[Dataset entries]
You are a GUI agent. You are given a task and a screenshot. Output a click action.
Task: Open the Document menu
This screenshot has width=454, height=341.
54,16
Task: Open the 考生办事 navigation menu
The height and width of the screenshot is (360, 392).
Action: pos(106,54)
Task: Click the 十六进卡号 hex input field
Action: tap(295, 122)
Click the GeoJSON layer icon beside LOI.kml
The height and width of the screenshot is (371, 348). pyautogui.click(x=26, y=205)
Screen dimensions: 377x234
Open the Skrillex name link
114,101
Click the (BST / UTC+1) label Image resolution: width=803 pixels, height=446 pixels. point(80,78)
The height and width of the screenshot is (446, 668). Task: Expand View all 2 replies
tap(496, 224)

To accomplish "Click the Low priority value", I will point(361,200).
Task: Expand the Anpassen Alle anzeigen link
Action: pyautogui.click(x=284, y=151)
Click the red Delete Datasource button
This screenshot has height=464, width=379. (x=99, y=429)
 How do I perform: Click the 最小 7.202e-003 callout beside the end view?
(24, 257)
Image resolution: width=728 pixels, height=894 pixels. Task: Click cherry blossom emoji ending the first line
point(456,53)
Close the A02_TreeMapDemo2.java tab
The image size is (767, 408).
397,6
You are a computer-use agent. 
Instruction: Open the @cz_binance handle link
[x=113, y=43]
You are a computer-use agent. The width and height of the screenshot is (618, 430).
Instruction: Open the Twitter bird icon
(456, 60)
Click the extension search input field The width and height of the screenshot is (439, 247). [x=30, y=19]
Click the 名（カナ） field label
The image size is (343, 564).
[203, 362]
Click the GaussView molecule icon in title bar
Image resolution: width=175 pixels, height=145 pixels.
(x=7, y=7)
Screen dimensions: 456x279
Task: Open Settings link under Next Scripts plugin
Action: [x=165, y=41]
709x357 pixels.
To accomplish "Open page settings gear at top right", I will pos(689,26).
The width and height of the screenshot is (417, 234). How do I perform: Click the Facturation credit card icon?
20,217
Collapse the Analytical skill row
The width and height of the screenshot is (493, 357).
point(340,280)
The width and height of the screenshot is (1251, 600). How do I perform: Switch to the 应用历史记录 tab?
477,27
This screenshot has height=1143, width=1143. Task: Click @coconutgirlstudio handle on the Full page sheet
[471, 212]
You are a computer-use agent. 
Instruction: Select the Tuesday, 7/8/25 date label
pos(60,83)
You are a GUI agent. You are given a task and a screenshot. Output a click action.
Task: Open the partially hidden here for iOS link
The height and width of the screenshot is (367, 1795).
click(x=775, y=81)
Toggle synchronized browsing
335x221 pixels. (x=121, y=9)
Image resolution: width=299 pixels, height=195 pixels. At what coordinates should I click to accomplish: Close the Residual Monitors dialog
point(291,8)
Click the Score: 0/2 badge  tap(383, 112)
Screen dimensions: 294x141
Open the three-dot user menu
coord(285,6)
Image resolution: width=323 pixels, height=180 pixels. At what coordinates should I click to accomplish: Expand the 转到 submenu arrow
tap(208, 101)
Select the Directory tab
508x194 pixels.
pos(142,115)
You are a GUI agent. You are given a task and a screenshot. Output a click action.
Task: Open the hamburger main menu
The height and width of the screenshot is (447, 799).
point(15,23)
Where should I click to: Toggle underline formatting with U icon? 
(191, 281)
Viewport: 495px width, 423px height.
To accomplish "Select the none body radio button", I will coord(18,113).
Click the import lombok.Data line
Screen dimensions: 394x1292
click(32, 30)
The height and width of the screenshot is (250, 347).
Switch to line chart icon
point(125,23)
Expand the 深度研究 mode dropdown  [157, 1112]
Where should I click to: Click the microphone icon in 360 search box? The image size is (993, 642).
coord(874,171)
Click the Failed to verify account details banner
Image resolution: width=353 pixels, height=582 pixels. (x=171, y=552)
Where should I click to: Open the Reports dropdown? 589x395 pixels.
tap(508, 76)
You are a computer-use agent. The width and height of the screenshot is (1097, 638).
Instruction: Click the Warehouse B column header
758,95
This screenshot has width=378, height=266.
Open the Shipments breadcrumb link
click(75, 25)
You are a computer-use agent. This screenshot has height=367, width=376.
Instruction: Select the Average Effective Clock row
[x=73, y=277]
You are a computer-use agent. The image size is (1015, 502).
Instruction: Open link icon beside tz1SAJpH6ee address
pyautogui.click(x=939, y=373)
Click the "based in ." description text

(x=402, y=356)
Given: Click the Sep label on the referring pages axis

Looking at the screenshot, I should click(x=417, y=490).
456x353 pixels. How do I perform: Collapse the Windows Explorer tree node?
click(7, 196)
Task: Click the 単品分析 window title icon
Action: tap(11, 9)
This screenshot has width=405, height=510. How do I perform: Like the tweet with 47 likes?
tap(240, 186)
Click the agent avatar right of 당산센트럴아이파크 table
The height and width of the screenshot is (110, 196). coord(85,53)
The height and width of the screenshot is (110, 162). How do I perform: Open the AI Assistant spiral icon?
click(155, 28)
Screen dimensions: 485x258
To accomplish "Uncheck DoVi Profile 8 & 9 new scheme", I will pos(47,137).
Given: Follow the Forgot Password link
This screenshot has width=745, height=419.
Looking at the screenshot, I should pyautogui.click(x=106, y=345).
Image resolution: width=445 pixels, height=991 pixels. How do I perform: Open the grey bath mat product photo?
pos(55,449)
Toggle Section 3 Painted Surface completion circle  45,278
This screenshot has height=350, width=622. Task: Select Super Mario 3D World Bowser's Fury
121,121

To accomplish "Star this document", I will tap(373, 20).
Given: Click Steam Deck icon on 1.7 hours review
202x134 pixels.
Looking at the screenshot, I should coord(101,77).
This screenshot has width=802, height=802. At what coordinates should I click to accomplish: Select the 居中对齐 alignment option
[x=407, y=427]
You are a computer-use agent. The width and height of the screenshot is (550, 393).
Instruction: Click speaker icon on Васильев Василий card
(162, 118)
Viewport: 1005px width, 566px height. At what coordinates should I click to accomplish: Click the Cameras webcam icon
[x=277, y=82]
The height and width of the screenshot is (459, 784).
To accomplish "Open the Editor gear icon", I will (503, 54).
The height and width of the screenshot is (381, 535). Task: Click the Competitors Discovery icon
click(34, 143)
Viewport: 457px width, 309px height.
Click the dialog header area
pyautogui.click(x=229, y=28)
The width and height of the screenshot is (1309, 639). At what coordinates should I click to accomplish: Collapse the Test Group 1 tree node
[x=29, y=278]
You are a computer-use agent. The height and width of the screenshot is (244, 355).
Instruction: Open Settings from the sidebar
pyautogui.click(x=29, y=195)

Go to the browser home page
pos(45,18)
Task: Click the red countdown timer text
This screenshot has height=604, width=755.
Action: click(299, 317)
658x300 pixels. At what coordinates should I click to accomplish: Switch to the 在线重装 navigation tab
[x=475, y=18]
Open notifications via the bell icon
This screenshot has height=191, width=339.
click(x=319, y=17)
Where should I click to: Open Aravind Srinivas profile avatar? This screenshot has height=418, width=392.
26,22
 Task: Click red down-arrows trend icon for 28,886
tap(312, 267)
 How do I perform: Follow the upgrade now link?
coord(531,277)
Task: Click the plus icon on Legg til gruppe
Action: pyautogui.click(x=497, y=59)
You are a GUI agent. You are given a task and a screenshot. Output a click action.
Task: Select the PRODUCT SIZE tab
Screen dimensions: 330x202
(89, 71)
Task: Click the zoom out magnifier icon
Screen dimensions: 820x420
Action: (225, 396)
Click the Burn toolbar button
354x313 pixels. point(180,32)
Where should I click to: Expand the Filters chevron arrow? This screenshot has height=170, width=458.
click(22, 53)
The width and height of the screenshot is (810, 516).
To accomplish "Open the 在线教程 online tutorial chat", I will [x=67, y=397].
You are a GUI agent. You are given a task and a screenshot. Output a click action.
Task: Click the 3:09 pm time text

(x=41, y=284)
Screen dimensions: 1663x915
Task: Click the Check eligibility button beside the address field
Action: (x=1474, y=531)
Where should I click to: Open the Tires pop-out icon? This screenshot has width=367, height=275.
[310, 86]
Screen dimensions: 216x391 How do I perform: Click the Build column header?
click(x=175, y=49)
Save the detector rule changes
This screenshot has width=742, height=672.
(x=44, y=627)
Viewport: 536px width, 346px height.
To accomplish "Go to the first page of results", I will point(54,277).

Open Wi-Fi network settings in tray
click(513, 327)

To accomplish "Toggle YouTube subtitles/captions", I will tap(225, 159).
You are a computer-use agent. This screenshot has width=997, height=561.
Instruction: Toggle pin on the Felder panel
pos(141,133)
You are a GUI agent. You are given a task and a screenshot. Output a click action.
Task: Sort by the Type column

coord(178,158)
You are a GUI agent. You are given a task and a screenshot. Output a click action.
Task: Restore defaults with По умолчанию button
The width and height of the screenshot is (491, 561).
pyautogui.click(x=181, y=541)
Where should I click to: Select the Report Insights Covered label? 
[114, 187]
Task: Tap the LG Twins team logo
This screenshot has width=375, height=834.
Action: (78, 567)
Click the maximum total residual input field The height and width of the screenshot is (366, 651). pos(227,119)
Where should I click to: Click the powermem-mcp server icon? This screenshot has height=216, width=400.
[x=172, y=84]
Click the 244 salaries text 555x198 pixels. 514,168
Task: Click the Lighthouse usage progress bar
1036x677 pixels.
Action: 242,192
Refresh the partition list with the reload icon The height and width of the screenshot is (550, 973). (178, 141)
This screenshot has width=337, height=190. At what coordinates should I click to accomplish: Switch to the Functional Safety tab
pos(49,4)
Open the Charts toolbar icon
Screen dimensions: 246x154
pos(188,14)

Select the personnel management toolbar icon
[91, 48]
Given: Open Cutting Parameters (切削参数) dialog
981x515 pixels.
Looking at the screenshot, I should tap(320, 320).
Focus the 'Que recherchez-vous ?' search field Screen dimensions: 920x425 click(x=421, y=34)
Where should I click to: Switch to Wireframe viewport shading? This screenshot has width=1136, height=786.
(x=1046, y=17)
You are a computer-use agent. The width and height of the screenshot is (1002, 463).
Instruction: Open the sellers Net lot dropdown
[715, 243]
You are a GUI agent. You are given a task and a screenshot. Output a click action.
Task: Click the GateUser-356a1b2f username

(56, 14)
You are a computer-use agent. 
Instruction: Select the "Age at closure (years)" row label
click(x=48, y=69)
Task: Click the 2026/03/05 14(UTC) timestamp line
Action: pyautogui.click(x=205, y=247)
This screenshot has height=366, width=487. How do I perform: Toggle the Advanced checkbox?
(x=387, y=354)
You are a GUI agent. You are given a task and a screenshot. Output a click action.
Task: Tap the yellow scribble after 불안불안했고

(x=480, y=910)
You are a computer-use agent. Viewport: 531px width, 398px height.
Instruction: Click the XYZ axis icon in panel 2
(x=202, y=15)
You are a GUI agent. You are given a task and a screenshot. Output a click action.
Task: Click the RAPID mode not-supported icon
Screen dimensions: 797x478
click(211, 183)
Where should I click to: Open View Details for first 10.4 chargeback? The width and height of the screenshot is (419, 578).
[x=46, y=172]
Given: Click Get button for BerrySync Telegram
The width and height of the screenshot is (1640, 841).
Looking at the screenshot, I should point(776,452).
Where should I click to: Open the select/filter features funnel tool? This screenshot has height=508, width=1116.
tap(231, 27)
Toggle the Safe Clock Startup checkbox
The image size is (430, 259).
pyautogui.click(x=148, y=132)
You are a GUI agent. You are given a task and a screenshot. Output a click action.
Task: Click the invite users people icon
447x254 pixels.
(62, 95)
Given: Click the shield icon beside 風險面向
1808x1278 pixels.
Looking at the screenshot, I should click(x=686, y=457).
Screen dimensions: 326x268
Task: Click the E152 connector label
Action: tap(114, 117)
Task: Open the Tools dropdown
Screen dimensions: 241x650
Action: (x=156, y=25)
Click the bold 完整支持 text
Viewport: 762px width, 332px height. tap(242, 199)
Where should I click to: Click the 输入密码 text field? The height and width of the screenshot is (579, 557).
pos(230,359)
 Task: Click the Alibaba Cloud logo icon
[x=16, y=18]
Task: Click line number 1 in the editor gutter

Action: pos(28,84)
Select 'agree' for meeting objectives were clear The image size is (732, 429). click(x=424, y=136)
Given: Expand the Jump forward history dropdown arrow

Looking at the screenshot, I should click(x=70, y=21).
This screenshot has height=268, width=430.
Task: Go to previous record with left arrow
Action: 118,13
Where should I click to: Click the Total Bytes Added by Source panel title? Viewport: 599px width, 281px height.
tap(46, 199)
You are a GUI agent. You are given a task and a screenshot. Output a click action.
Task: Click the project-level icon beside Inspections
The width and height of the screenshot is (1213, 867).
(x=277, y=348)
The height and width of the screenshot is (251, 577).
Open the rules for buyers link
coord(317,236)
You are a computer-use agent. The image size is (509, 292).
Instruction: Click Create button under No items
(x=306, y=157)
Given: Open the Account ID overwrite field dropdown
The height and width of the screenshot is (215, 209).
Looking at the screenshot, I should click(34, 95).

> _Work instructions_
Extract every line from the records above that contains the word "mode".

> _Solution to the problem_
Expand the 深度研究 mode dropdown  [157, 1112]
Task: Click the RAPID mode not-supported icon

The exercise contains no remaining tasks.